L’Ispettorato del lavoro entra in scena
Il quotidiano El Confidencial riporta che lo scorso 25 settembre una ventina di ispettori del lavoro hanno visitato il cantiere, e hanno accertato che diversi operai lavoravano senza i permessi richiesti . "L'Ispettorato del lavoro sta emettendo contravvenzioni per ogni persona in situazione irregolare e l'indagine è in corso", scrive il quotidiano. Già nel luglio 2024 l'Ispettorato catalano aveva “regolarizzato” circa 1,5 milioni di euro di salari non pagati o sottopagati per quasi 1.100 lavoratori in subappalto nel cantiere.
“Più che un club”? Quando lo slogan si scontra con la realtà del cantiere
Come ha ricostruito Kivanc Eliacik, responsabile delle relazioni internazionali del sindacato turco Disk e scrittore, la filiera del reclutamento e del subappalto sotto l’ombrello di Limak passa per un’agenzia interinale turca con sede in Lituania. Il personale viene selezionato direttamente in Turchia a condizioni salariali locali e successivamente trasferito passando per Paesi come Romania o Ungheria.
Una volta arrivati, gli operai finiscono in abitazioni estremamente affollate. Le loro settimane lavorative oscillano tra le 50 e le 60 ore, con stipendi inferiori agli standard spagnoli. Alcuni raccontano di essere stati presenti sul cantiere da sei fino a dodici mesi; altri sostengono di essere stati allontanati dopo essersi iscritti alle CCOO.
Finora il Barcellona Fc si è difeso scaricando ogni responsabilità sull’azienda edile in subappalto. Ma per Eliacik “non si può coprire una recinzione di cantiere con la scritta ‘più che un club’ quando gli uomini dietro di essa valgono meno di un contratto. Dare la colpa ai subappaltatori non è sufficiente. Se il Barça fosse sincero, dovrebbe rendere pubblica l'intera catena di controllo, rivelare le condizioni di sicurezza dei lavoratori e accettare la responsabilità congiunta di tutti i subappaltatori”.

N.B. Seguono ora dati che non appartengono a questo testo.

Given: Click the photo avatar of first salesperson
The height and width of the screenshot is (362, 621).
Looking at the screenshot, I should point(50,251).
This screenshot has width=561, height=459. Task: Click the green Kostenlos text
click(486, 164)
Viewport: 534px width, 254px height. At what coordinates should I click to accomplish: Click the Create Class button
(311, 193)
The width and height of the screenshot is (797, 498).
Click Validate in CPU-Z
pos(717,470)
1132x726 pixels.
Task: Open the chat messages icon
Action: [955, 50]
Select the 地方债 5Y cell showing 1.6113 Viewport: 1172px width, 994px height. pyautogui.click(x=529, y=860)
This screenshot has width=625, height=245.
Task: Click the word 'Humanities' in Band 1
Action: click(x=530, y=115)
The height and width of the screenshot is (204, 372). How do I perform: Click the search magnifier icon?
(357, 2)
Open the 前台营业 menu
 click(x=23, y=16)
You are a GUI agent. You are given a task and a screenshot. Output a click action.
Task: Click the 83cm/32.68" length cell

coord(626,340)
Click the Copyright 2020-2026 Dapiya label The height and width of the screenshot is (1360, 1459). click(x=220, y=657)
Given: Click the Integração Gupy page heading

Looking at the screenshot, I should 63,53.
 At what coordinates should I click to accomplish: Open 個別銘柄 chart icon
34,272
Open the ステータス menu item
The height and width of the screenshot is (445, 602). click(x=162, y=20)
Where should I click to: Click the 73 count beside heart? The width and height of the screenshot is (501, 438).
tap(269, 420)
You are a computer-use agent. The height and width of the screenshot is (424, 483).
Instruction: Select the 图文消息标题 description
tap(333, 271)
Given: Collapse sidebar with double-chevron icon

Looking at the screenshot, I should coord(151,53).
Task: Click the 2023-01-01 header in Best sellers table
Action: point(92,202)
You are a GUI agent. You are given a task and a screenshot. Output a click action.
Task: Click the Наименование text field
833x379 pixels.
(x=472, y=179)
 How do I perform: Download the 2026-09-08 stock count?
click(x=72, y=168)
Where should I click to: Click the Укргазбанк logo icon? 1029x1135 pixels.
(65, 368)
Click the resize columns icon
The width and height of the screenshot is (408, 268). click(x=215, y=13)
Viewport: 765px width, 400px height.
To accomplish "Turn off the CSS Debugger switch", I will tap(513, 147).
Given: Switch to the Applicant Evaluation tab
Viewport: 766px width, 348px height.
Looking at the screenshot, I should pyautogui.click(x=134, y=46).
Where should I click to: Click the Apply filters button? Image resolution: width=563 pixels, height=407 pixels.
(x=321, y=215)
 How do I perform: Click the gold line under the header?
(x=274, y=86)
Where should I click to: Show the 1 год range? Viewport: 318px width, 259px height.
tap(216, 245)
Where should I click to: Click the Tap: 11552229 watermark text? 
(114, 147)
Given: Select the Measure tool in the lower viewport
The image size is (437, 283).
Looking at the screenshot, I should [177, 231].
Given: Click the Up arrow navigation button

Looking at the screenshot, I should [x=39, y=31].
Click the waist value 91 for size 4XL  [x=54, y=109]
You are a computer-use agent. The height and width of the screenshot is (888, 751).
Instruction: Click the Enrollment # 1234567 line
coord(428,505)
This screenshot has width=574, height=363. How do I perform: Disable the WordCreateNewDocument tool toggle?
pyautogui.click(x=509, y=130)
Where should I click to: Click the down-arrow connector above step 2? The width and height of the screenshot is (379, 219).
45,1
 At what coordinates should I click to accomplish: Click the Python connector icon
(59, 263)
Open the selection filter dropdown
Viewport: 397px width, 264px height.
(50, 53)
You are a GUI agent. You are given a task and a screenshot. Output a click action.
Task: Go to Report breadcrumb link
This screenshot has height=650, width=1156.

Migranti e lavoro in Europa: il quadro più ampio
Conclude il sindacalista e scrittore turco: “Questa non è solo una storia di Barcellona. Per un decennio, il profilo dell'Europa è stato caratterizzato da manodopera migrante razzializzata. Dietro le quinte, gli intermediari trasformano i lavoratori in merce di scambio”.